Re: Delete cascade?
Re: Delete cascade?
- Subject: Re: Delete cascade?
- From: Ian Joyner <email@hidden>
- Date: Wed, 21 Mar 2007 10:47:51 +1100
Thanks Chuck for responding to my persistent questioning - I knew
there was some interesting stuff here. And thanks to Ray explaining
the philosophy of why EOF might not always have optimal SQL – that's
fine with me.
On 21/03/2007, at 4:43 AM, Chuck Hill wrote:
I am pretty sure that is not what it is doing (assuming that I
understand your meaning). I am pretty sure this is what it does
after you call save changes (totally from memory, may be slightly
out of order):
Thanks for the great list.
That might be acceptable in some situations, but not in all. EOF
pointedly deletes what it knows about and nothing else. If there
are other records, the DB will return an error when the
transaction is committed. This will inform the application which
can then take appropriate action.
But I still think that is the meaning of setting 'cascade' rather
than 'deny'. I think this is introducing a shade of grey in between.
I can see your point.
I think for the grey in between you'd use 'no action' and handle it
yourself – but I don't want to consider such complex rules since
normally cascade, nullify, or deny will handle most situations.
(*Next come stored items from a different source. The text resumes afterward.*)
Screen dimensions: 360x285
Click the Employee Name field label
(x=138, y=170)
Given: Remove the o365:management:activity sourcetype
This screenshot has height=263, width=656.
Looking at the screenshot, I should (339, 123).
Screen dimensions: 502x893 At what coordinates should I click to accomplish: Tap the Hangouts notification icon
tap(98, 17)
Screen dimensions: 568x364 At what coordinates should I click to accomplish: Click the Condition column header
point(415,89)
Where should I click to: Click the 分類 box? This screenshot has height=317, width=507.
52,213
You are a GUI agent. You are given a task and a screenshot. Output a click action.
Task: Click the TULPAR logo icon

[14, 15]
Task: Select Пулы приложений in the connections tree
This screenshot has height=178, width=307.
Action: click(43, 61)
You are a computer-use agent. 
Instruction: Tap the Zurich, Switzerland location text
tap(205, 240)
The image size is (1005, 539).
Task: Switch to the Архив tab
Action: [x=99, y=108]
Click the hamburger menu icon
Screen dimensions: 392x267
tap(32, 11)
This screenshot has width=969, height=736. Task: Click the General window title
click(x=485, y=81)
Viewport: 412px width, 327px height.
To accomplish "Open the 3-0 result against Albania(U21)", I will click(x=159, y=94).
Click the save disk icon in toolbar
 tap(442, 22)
Thanks, it's an interesting topic, I think I'll run back to the
Chris Date and Jim Gray now.
I'm glad that someone else thinks it is an interesting topic. I
was starting to feel like a geek. :-P As for the Chris Date,
forget the SQL. The database is just an artifact of
implementation. Objects are where its at.
Hmmm, geeks generally don't make any sense. Don't worry about Christ
Date - he doesn't like SQL either (mainly because it is a bad
implementation of good RDB concepts (relational algebra), for
instance SELECT implements the two orthogonal operators of 'select'
and 'project'). I don't even think Codd likes SQL. So I have never
written any SQL with EOF, and don't intend to. Date and Gray are just
good books on the principles of DBs and transaction processing.
I'd agree that part of the beauty of EOF is its object-relational
mapping allowing you to build flexible and previously unthought of
apps (D2W) on top of relational DBs, rather than having a fixed set
of relationships between entities as you do with hierarchical,
network, or OO DBs, which preclude flexibility.